W transmitowanym przemówieniu na placu Tiananmen Xi Jinping podkreślił, że chińska wojna oporu przeciwko japońskiej agresji stanowiła istotną część światowej wojny antyfaszystowskiej. Zaznaczył, że naród chiński, ponosząc ogromne ofiary, w znacznym stopniu przyczynił się do ratowania Europy i utrzymania pokoju na świecie.
Przywódca, ubrany w mundur w stylu Mao Zedonga, wezwał do budowania „społeczności o wspólnej przyszłości dla ludzkości” i ostrzegł przed powtórką historii. Podkreślił, że Chińczycy nie boją się przemocy i opierają się na własnych siłach, jednocześnie ciągle się doskonaląc. Armia Ludowo-Wyzwoleńcza ma z kolei wypełniać swoje obowiązki, chronić jedność państwa i wspierać „wielkie odrodzenie narodu chińskiego”.
Największa parada w historii
W największej w historii komunistycznych Chin paradzie wojskowej wzięło udział ponad 10 tys. żołnierzy z 45 formacji, w tym piechoty, sił powietrznych, marynarki wojennej, jednostek wsparcia informatycznego debiutujących w defiladzie oraz formacji historycznych.
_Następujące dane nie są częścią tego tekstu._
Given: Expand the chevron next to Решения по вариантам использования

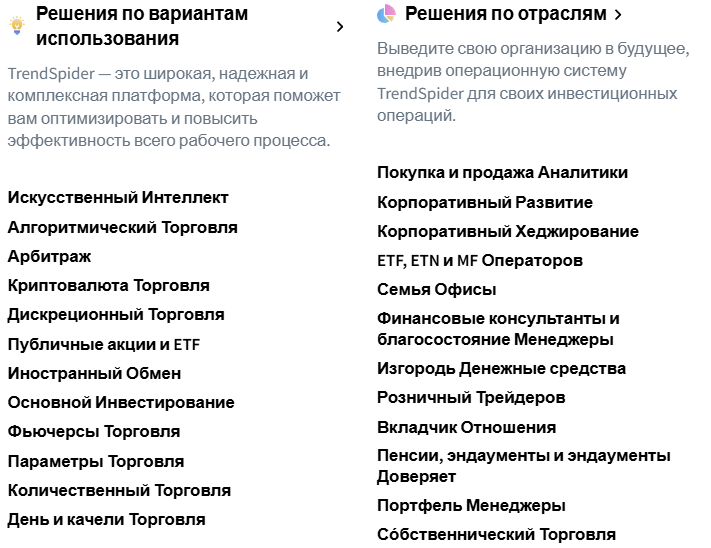Looking at the screenshot, I should coord(340,27).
Wzdłuż alei Chang’an na placu Tiananmen przejechały setki pojazdów wojskowych z nowoczesnym uzbrojeniem, w większości prezentowanym po raz pierwszy. Wśród nich znalazły się międzykontynentalne pociski balistyczne DF-61 i DF-31BJ, pociski manewrujące YJ-19 i CJ-1000, systemy obrony przeciwlotniczej i przeciwrakietowej HQ-9C, pociski przeciwokrętowe i podwodne, systemy radarowe oraz drony powietrzne i morskie. Po raz pierwszy pokazano też czołg podstawowy typu 99A z działem kalibru 125 mm.
„Pozdrowienia” Trumpa
Prezydent Donald Trump także odniósł się do wydarzenia mającego miejsce w Chinach
Proszę przekazać moje najgorętsze pozdrowienia Władimirowi Putinowi i Kim Dzong Unowi, podczas gdy spiskujecie przeciwko Stanom Zjednoczonym Ameryki – napisał prezydent USA na portalu Social Truth.
Były prezydent USA Donald Trump podkreślił też, że Stany Zjednoczone odegrały istotną rolę w pomocy Chinom podczas II wojny światowej, m.in. poprzez program Lend-Lease i wspólne działania bojowe w kampanii birmańskiej, i wyraził nadzieję, że amerykańscy żołnierze zostaną docenieni za swoje poświęcenie. Zaznaczył również, że obecnie w Pekinie nie było amerykańskiej delegacji, a w paradzie uczestniczyli m.in. przywódcy Rosji, Korei Północnej i Iranu.
Trump wcześniej stwierdził jednak, że nie postrzega defilady ani obecności Putina i Kima jako zagrożenia dla USA.